The Waterview Connection Project is the largest and most complex roading infrastructure project ever undertaken in New Zealand. The $1.4B project was the “final link” to connect two of the city’s busiest highways, the Northwestern and Southwestern Motorways (State Highways 16 and 20) to complete the city’s Western Ring Route - a motorway alternative to the west of congested State Highway 1 through the central city and across the Auckland Harbour Bridge.


At Waterview’s heart are two 2.4 km tunnels – each three lanes wide with an outside diameter of 14.41m excavated under residential suburbs, the country’s busiest arterial road and Auckland’s western rail corridor. The towering Great North Road Interchange (GNRI) at the north end of the tunnel completes the project and joins the Northwestern and Southwestern motorways.


The Waterview Connection is much more than joining two motorways for customers. The project delivered improvements to public transport links, safer local roads, more choices for walkers and cyclists, and a lasting community legacy with upgraded recreational and environmental amenities.

The project was delivered by the Well-Connected Alliance (WCA) – a team of New Zealand and international companies including: Fletcher Construction Infrastructure, McConnell Dowell Constructors, Japanese tunnel constructors Obayashi Corporation, Beca Infrastructure, Tonkin + Taylor and WSP. The project’s client, the NZ Transport Agency was also part of the WCA. During the life of the project, more than 11,000 people worked at Waterview.


The New Zealand Transport Agency acknowledged that the WCA’s community strategy had ‘lifted the bar’ for others involved in large scale infrastructure projects to follow.


Pip Hair, the Culture and Communication Director, said that one of the challenges was ensuring that the Alliance leaders were aligned in terms of being able to develop very quick and effective relationships with other people.


“The MBTI was perfect for us because it enables people to gain insights about themselves and with this self-awareness, what we found was that people were more able to work effectively with others, not just internally but with our customers and the people in the community.


Pip engaged Brian Lawrence to work with the Alliance Board and Senior Management Team to help them understand their own personality preferences and to leverage these in building positive relationships within the teams and between the Board and the Management Team.

Watch Pip talk about how the tool was used to good effect:

“The MBTI was perfect for us because it enables people to gain insights about themselves and with this self-awareness, what we found was that people were more able to work effectively with others, not just internally but with our customers and the people in the community.

“Just that sense of why people behave the way they do or how they think in a certain way and then using that knowledge to take a step back around our own self-awareness and then modifying our own styles to better connect with people.”


‘We spent quite a bit of time trying to find a practitioner who fit in with our open and collaborative culture. There are many people out there who are accredited in the MBTI Tool but we were very keen to find someone who was aligned as much as possible to our people, with construction and engineering in particular.

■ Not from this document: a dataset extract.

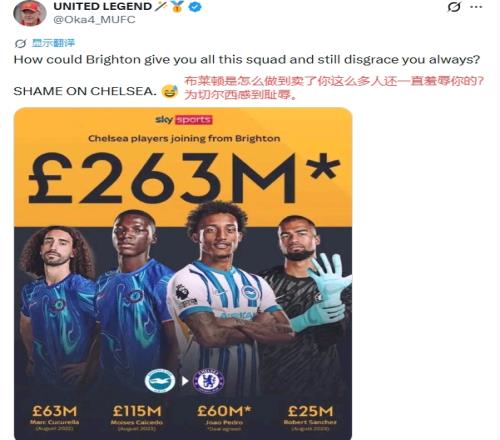This screenshot has width=500, height=440.
Task: Click the white arrow between the crests
Action: point(185,381)
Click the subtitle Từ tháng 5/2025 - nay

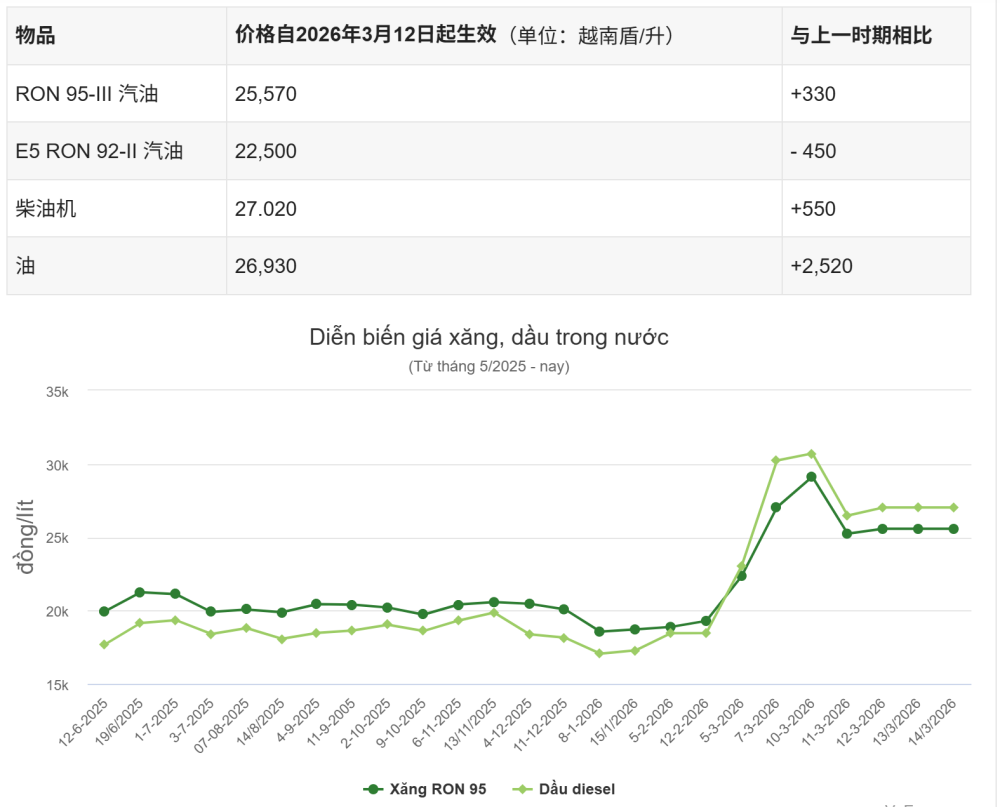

“We have found that Brian was a very good fit. He has a calm and considered approach but is also dynamic in terms of being able to challenge and its that challenge, I think, that ‘caring candour’, that way of being able to have those sorts of conversations that make you reflect on why you’re doing what you’re doing and what a better outcome could be, were useful for us in our Alliance."


Brian worked with multiple levels of the Alliance running team workshops and conducting coaching sessions with the Board and Alliance Management Team as well as working with supervisors and engineers on the Construction teams and the Communication and Stakeholder team.